Côte d’Ivoire : retour dans les casernes à Adiaké

Les soldats des Forces spéciales ont demandé pardon et sont retournés à leur base hier.

Les autorités ivoiriennes ont annoncé hier en début d’après-midi le retour au calme à Adiaké. Les militaires mutins ont présenté des excuses au général Sékou Touré, chef d’état-major des armées. Le ministre de la Défense, Alain-Richard Donwahi a déclaré avoir pris acte et fait savoir que cet incident était désormais clos. Sans donner plus de précisions sur l’issue des pourparlers. On ignore toujours si leurs revendications ont été prises en compte au même titre que celles de leurs frères d’armes qui se sont mutinés quelques semaines auparavant dans d’autres localités du pays. Mais, à Adiaké, des sources indiquaient qu’il régnait un calme encore précaire nonobstant le fait que plusieurs barricades, érigées 48 heures auparavant, aient été levées. Une bonne partie de la population, encore apeurée était toujours recluse dans les domiciles alors que la circulation et les commerces reprenaient progressivement.

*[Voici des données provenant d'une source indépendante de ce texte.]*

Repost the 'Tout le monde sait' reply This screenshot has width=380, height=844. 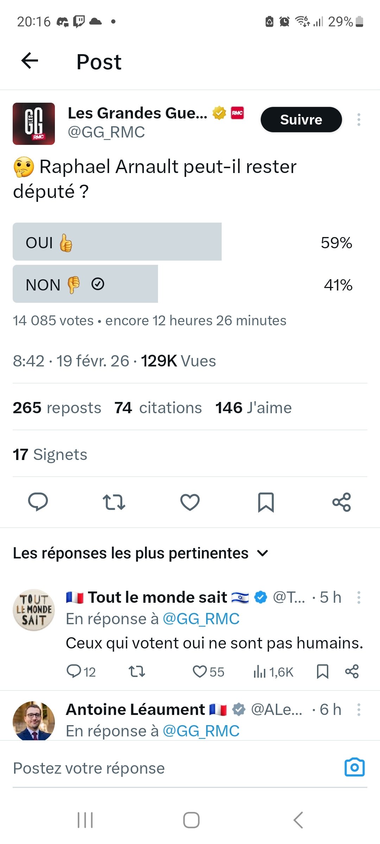click(137, 672)
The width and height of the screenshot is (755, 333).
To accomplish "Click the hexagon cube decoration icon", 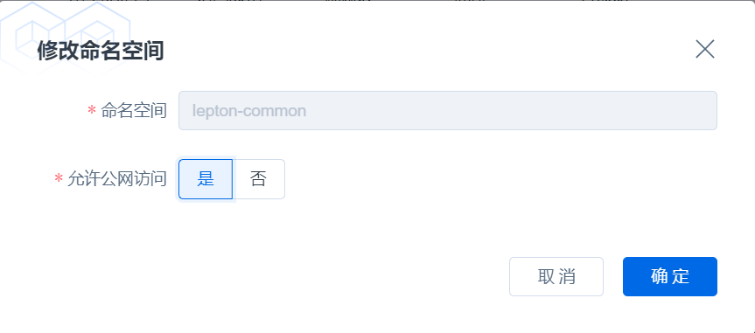I will coord(65,36).
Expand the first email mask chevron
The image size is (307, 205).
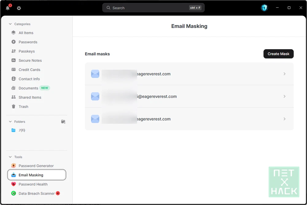pos(285,74)
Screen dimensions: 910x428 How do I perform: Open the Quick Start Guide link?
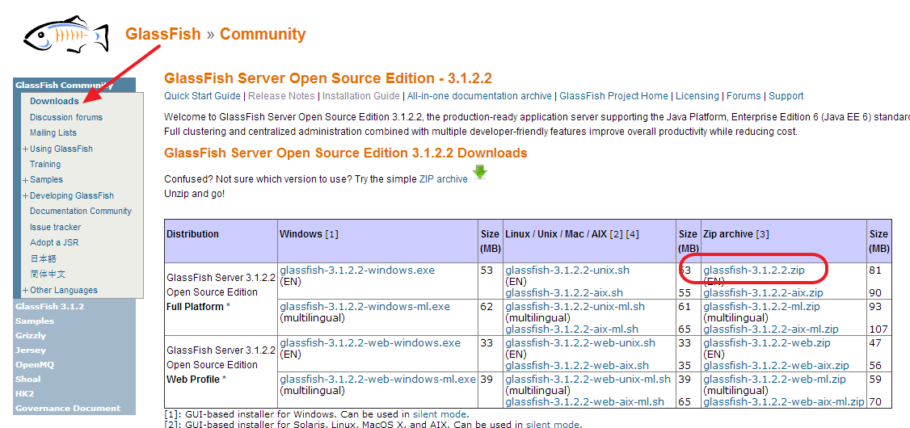tap(202, 96)
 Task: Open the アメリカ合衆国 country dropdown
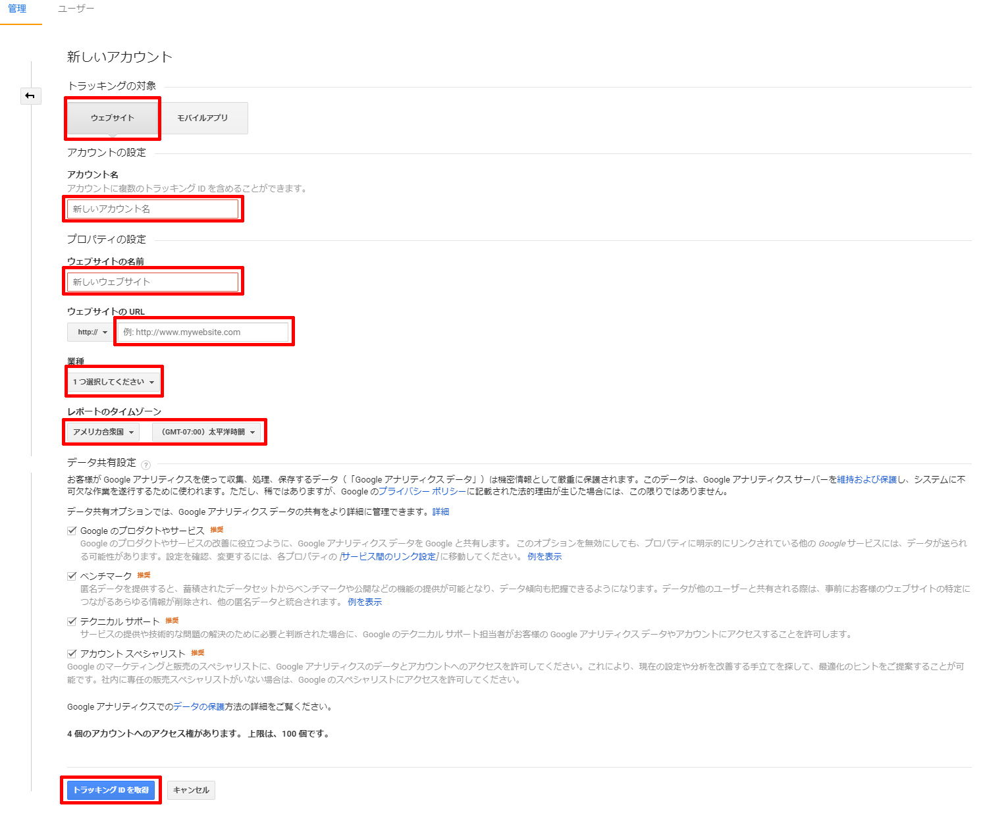[x=103, y=432]
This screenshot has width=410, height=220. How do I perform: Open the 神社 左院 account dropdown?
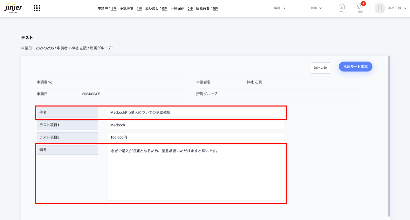397,8
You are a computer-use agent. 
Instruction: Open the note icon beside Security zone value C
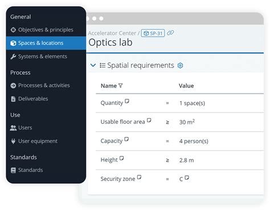coord(187,177)
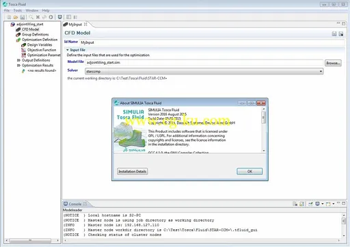Open the Help menu
The height and width of the screenshot is (247, 350).
[x=46, y=10]
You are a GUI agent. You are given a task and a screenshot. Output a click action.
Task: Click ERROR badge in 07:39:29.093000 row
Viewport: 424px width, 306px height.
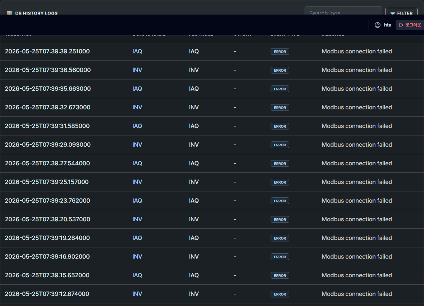280,145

Au terme d’un conseil des ministres, le porte-parole du gouvernement qui a dénoncé la méthode utilisée par les Forces spéciales pour se faire entendre, a indiqué que les négociations devraient se poursuivre avec ces dernières. «Chaque revendication sera analysée. Les représentants de l'Etat indiqueront ce qui est possible et ce qui n'est pas possible. Mais des engagements ont déjà été pris, concernant l'amélioration des conditions de vie et de travail des forces de défense et de sécurité. Beaucoup figurent déjà dans la loi de programmation militaire, donc de ce point de vue, il n'y a pas de discussion véritablement. Mais par contre, sur les revendications qui vont au-delà, les discussions se poursuivent», a déclaré Bruno Kone. «La bonne option n'est pas la revendication par la force : tirer en l'air, se faire entendre par les armes n'est pas la bonne forme. Il y a des canaux pour remonter les informations», a-t-il déploré.
Mardi dernier, des soldats des Forces spéciales sont sortis de leurs casernes à Adiaké, non loin de la capitale ivoirienne, et se sont mis à tirer en l’air, poser des barrières sur la voie publique et ont intimé l’ordre aux commerçants de fermer et aux populations de rester chez elles.